Non sprecatevi troppo, eh...


----------



## Dexter (7 Aprile 2020)

Trovate il banner su "promozioni". Ovviamente non funziona, ho provato ieri e oggi e da' errore, invitando a chiamare l' 199 che é un numero a pagamento. Addirittura non fa accedere al FaiDaTe da app, solo web. Non stupitevi, é tutto calcolato: Sky é un maestro in queste genere di contentini finti.


----------



## davoreb (7 Aprile 2020)

io ho disdetto e mi hanno fatto una promozione Sky tv + cinema €20. sport gratis per due mesi.

prima di disdire li ho contattati per avere uno sconto e nisba, bisogna mandargli disdette in massa.


----------



## er piscio de gatto (7 Aprile 2020)

Se provo a entrare nel Fai Da Te da 502 Proxy Error, alla grande


----------



## Toby rosso nero (7 Aprile 2020)

Il sito di Sky è una fogna, non funziona mai una mazza. Sarà stato programmato da due ragazzini che hanno finito la terza media, o dagli stessi tizi che hanno fatto il sito dell'INPS.


----------



## er piscio de gatto (7 Aprile 2020)

Dovrei aver fatto, ora andava. Mi puzza che dopo il "Operazione conclusa con successo" sia rimasto sulla schermata di conferma e mi abbia permesso di rifarlo

Nel dubbio ho preso uno screenshot, giusto che se serve glielo mando per PEC a 'sti ladri


----------



## fabri47 (7 Aprile 2020)

Mi da errore, maledetti!


----------



## Dexter (7 Aprile 2020)

fabri47 ha scritto:


> Mi da errore, maledetti!


Idem. Essendo pro rata, magicamente darà errore ancora per qualche giorno ad alcuni di noi, in modo che possano trattenersi qualche altro spicciolo. Ho Sky da più di dieci anni e li conosco benissimo, sono degli autentici ladri, spilorci e chi più ne ha più ne metta.


----------



## Dexter (7 Aprile 2020)

La promozione sconta 15 euro al mese no? (0.50 al giorno). Se 
ne impediscono per due giorni l'attivazione, ne sconterà 14. Niente é casuale  anche perché immagino stiano lavorando tutti in smuartvuorchinggggg, quindi quanto tempo ci vuole per risolvere il problema? ....mah


----------



## Raryof (7 Aprile 2020)

davoreb ha scritto:


> io ho disdetto e mi hanno fatto una promozione Sky tv + cinema €20. sport gratis per due mesi.
> 
> prima di disdire li ho contattati per avere uno sconto e nisba, *bisogna mandargli disdette in massa.*



.


----------



## bmb (7 Aprile 2020)

Pagliacci.


----------



## ibracadabra9 (7 Aprile 2020)

Si sono impallinati i server.
basta chiamare e lo sconto te lo applica l'operatore.


----------



## Super_Lollo (7 Aprile 2020)

Quindi ricapitolando : 
- Hanno fatto finta di niente per 2 mesi e hanno incassato i soldi
- gli sono arrivate 20k disdette al pacchetto calcio
- Si sono accorti di aver tirato troppo la corda
- Fanno una "promozione"
- Il sito va in palla e non si riesce ad aderire alla "promozione" 
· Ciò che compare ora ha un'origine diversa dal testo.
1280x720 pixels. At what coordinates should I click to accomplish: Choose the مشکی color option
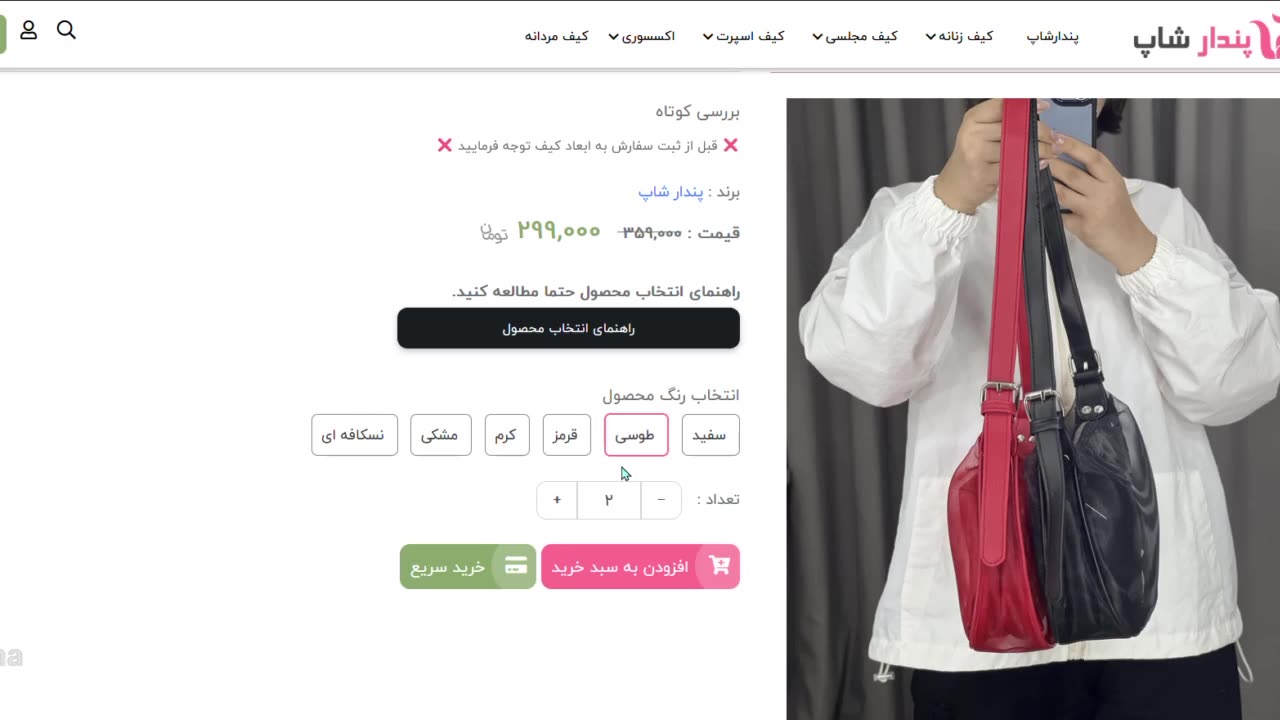440,435
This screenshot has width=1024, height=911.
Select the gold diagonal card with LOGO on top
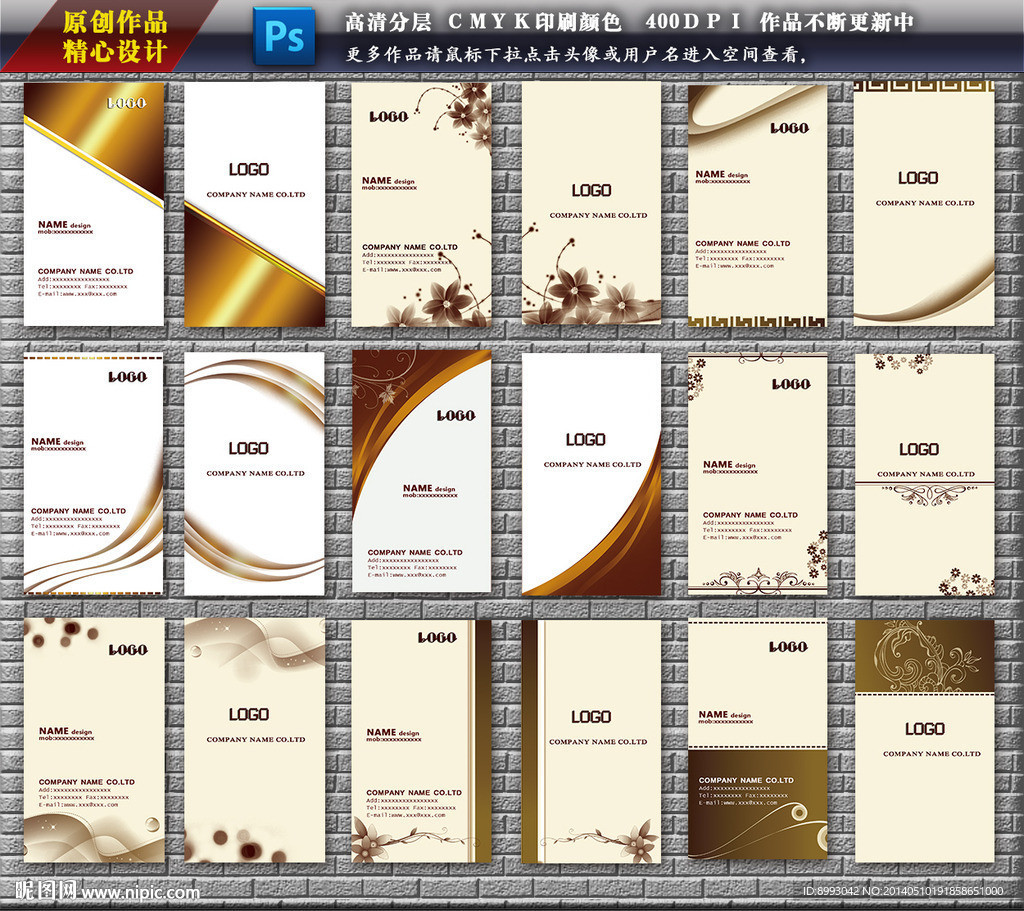point(94,204)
Ho fatto benissimo il mese scorso a togliere Sport+calcio e Dazn


----------



## ibracadabra9 (8 Aprile 2020)

Super_Lollo ha scritto:


> Quindi ricapitolando :
> - Hanno fatto finta di niente per 2 mesi e hanno incassato i soldi
> - gli sono arrivate 20k disdette al pacchetto calcio
> - Si sono accorti di aver tirato troppo la corda
> ...



basta chiamare.
non è obbligatorio farlo su internet.


----------



## Andris (8 Aprile 2020)

poi sono riuscito dopo vari tentativi online,evidentemente si erano fiondati in troppi tutti insieme ieri sera

sono sempre critico per la politica commerciale di sky,però stavolta almeno ha fatto qualcosa per noi.
certo,avrebbe potuto farlo prima senza fregarsi un mese visto che già la prima settimana di marzo sapevano che come minimo fino a Pasqua non avrebbero rigiocato
quest'anno è la seconda mossa positiva dopo aver regalato dazn per i vecchi abbonati.


----------